Required action
Leave the pictures out and print, word for word, the lines below from the one with "This screenshot has width=683, height=480." through the final line.

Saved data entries
-- -- --

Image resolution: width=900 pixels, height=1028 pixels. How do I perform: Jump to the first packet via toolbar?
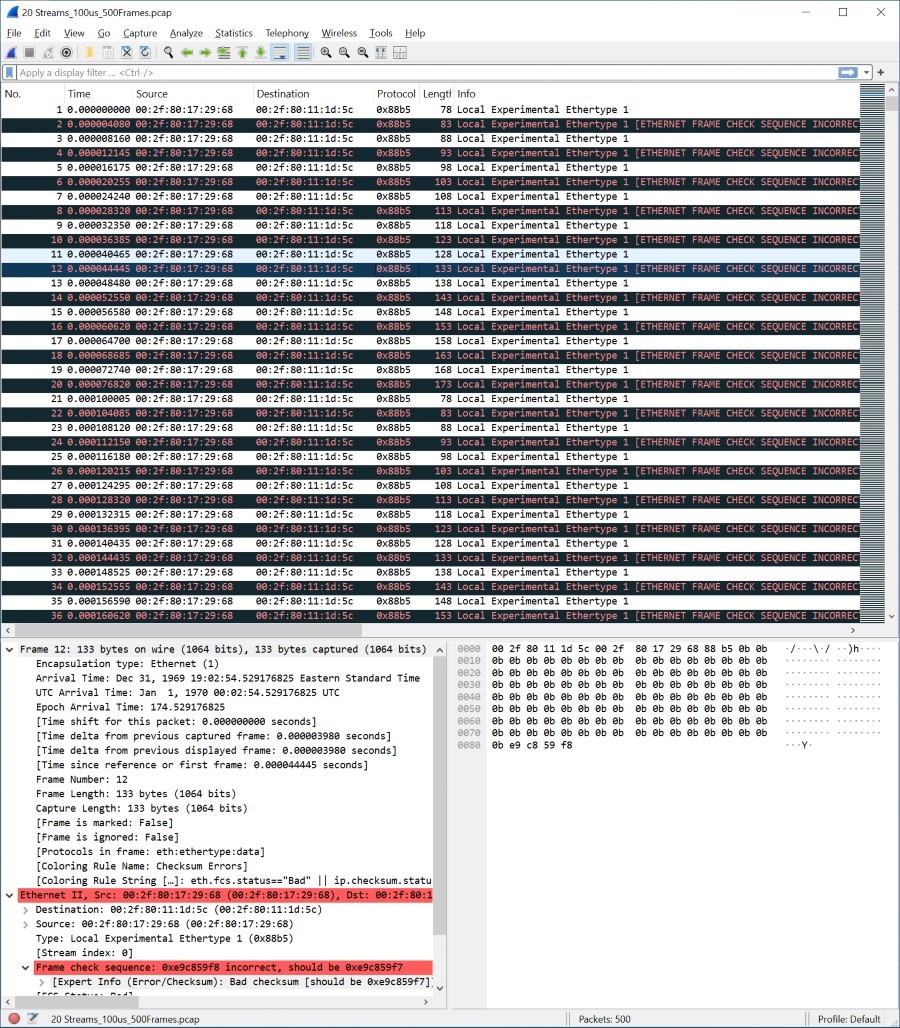click(241, 52)
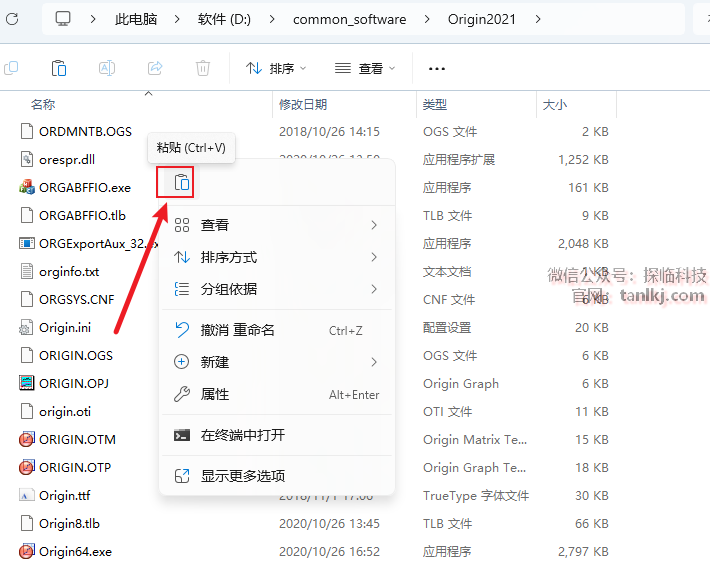Choose 属性 from the context menu
This screenshot has height=563, width=710.
pyautogui.click(x=215, y=394)
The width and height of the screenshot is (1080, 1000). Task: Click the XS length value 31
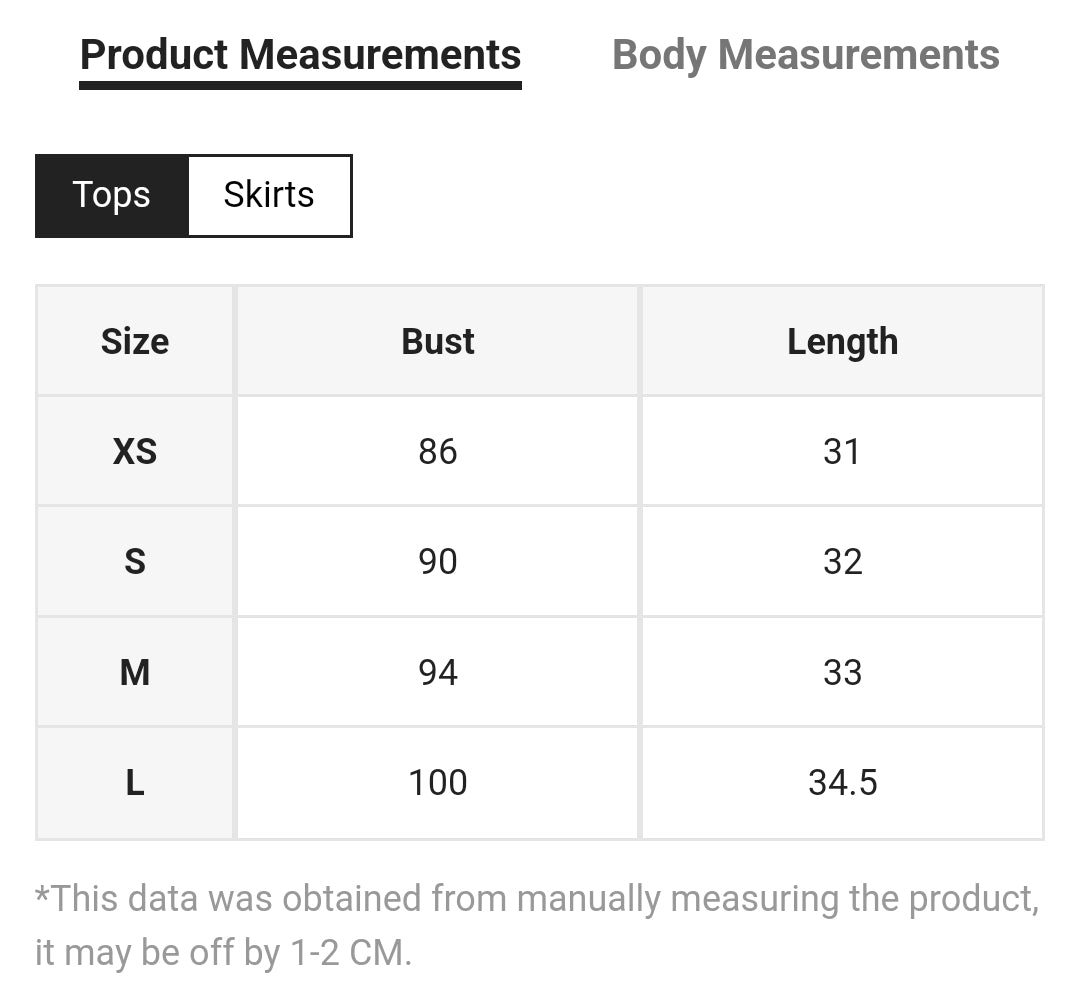point(842,452)
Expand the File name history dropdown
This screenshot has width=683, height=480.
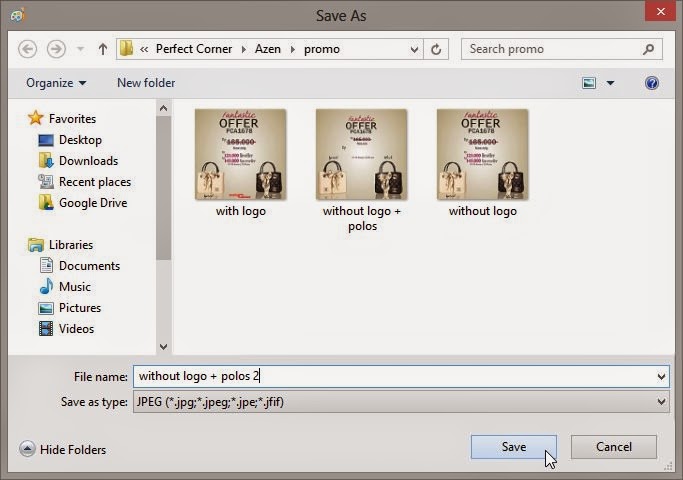[x=661, y=377]
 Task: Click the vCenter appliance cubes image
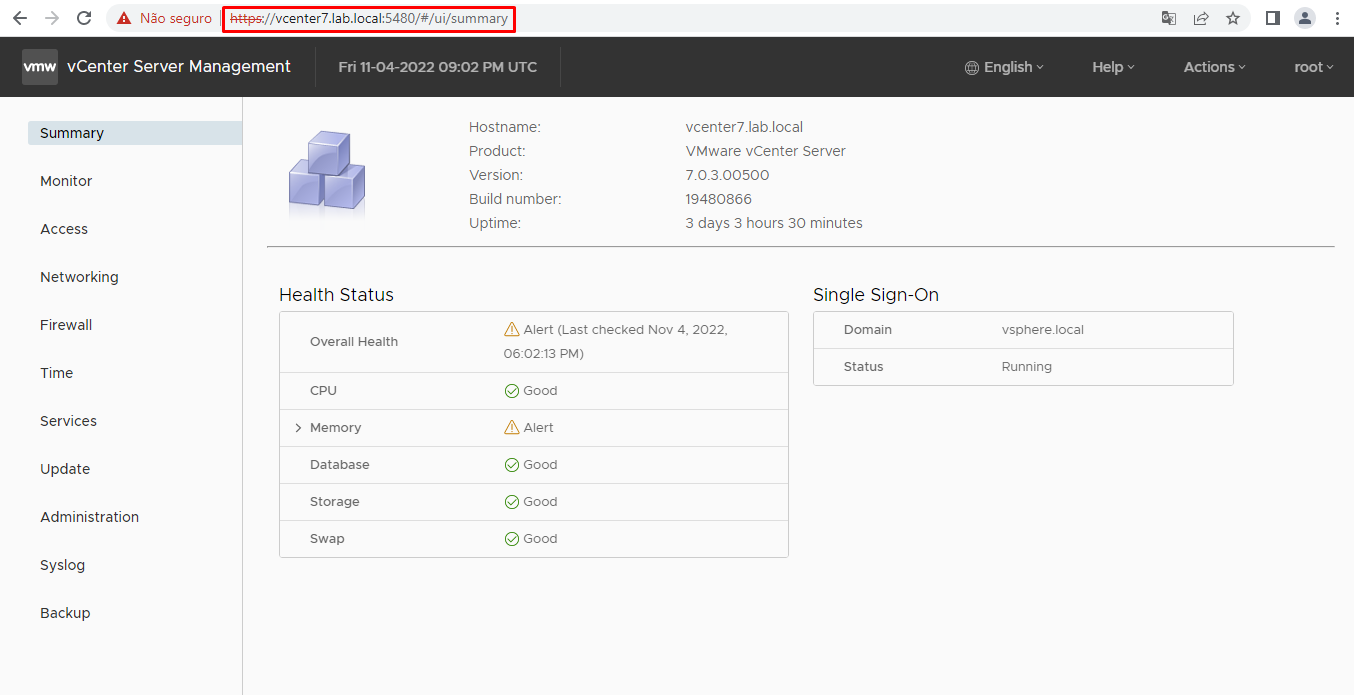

-- -- --

Task solution
This screenshot has width=683, height=480.
[x=661, y=377]
 Task: Click the vCenter appliance cubes image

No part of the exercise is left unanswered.